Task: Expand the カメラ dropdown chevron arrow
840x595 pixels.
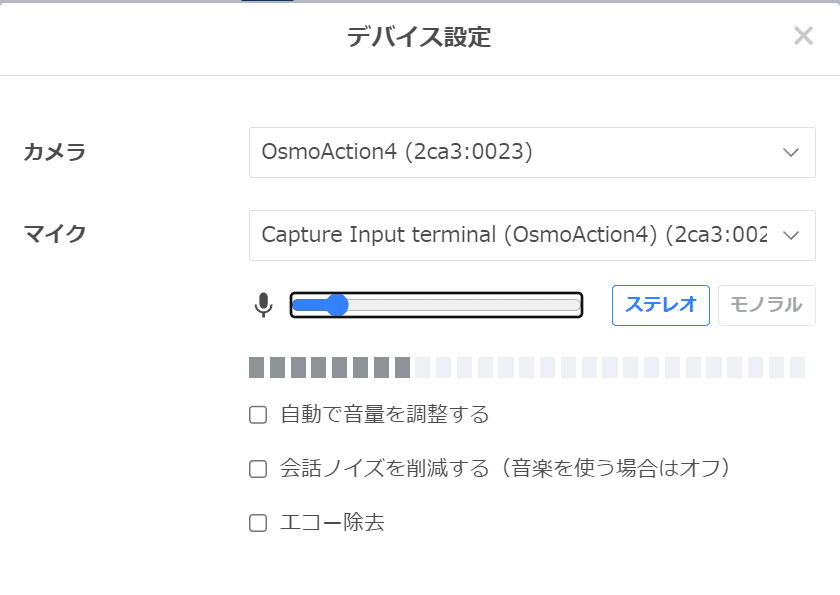Action: point(791,153)
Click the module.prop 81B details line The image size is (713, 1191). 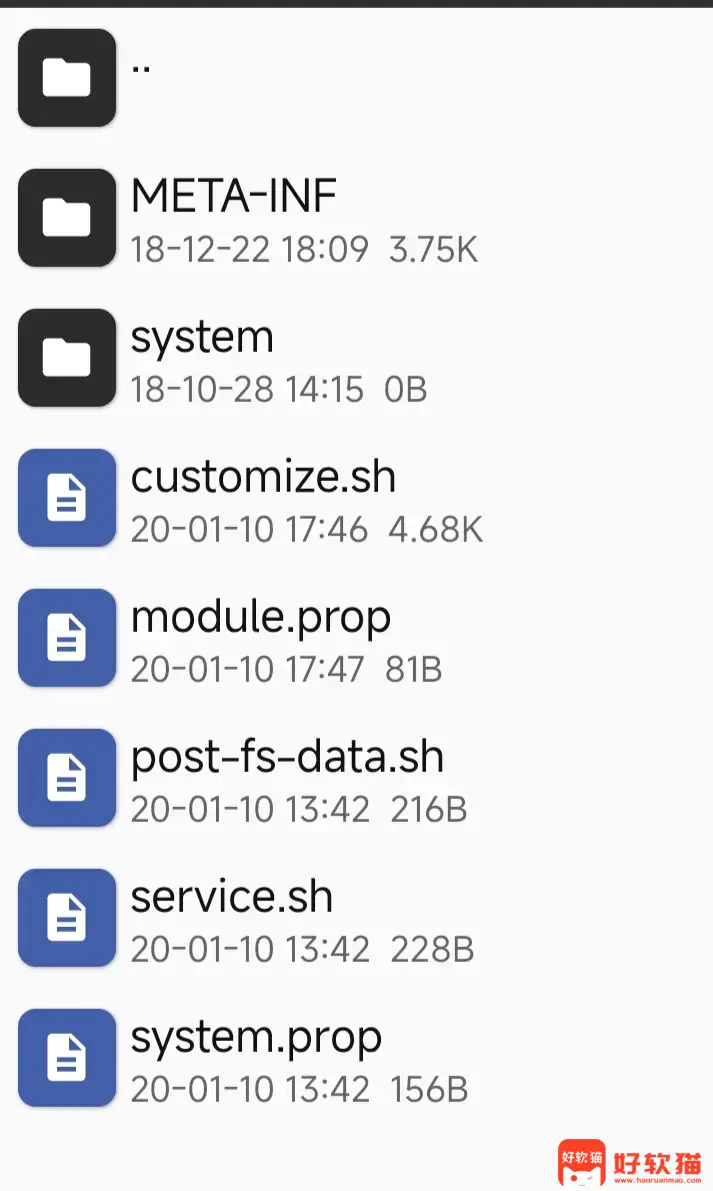coord(286,669)
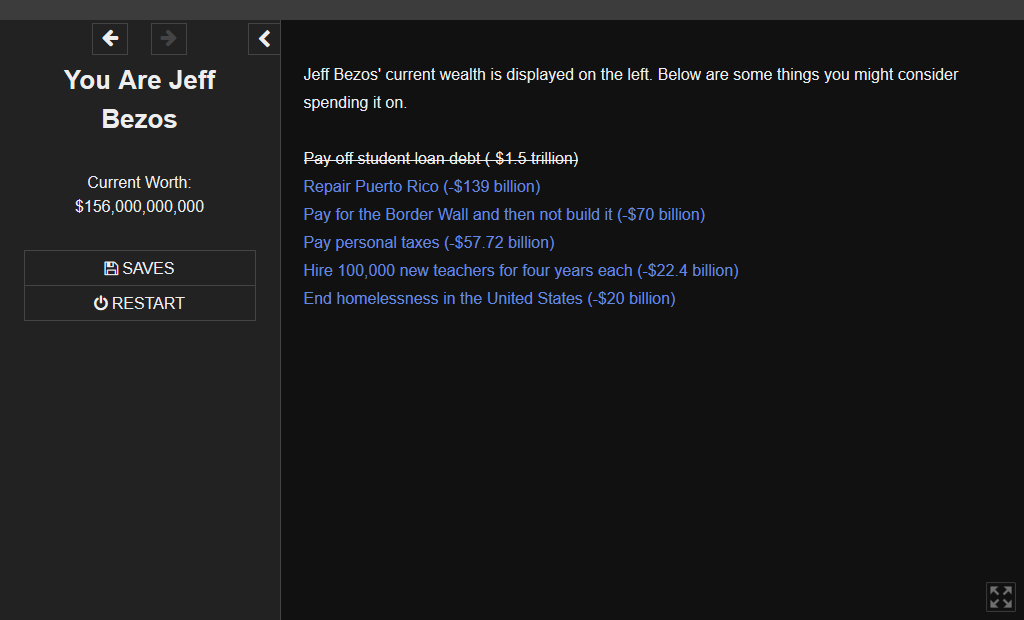The image size is (1024, 620).
Task: Choose Pay for the Border Wall option
Action: (x=504, y=214)
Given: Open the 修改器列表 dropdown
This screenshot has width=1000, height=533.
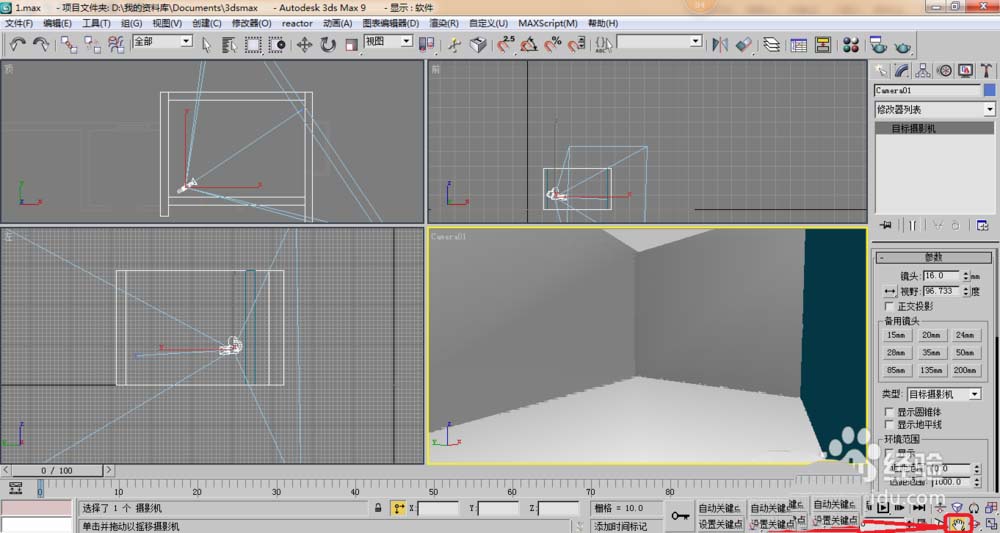Looking at the screenshot, I should point(934,109).
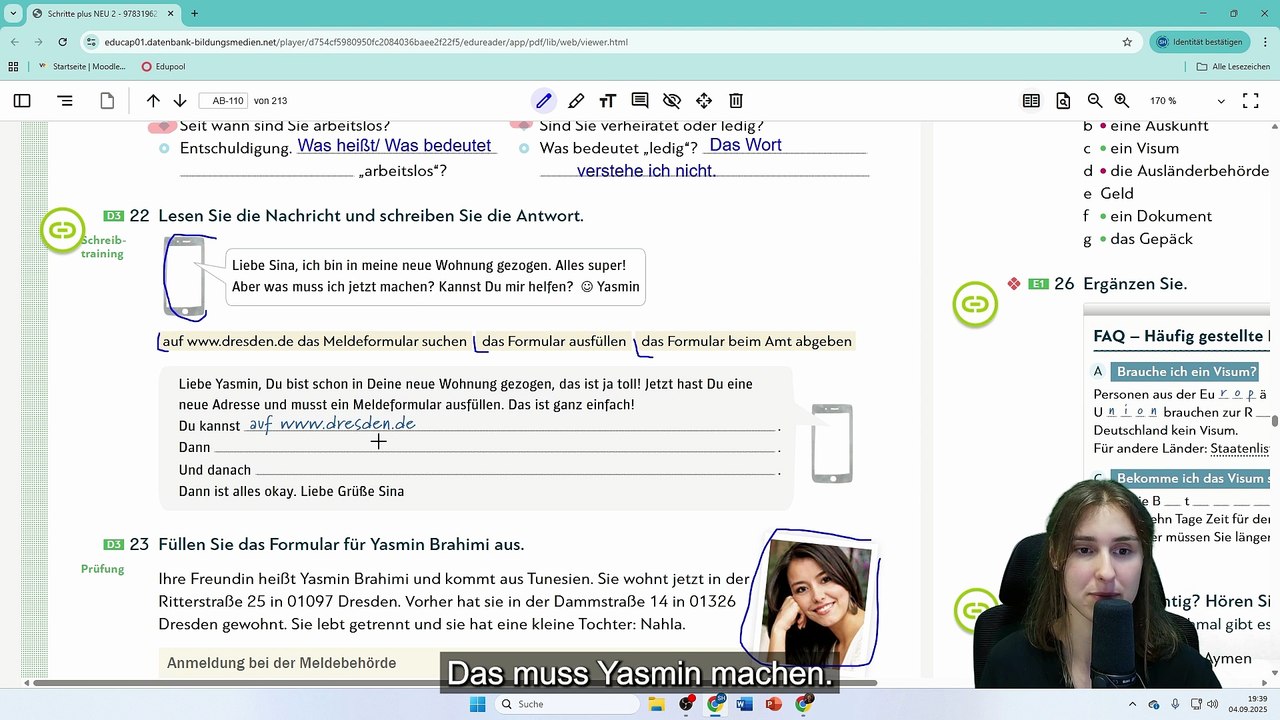Open the Alle Lesezeichen folder
Screen dimensions: 1280x720
tap(1233, 67)

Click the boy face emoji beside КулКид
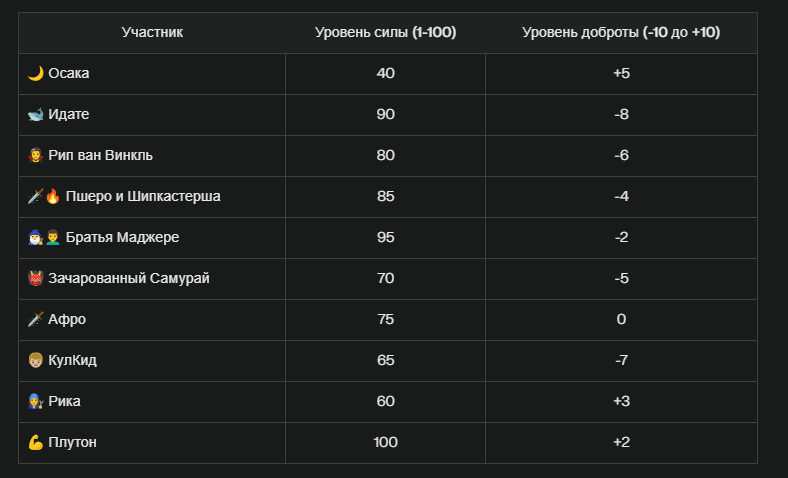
= = = = = = =
* _Problem to work on_
Can you reproduce the records word for word, from the line containing "Given: Open the 修改器列表 dropdown" through the end, with the pictures left out?

* _Solved exercise_
Given: Open the 修改器列表 dropdown
This screenshot has width=1000, height=533.
Looking at the screenshot, I should point(934,109).
Open the Alle Lesezeichen folder
Screen dimensions: 1280x720
tap(1233, 67)

Click the boy face emoji beside КулКид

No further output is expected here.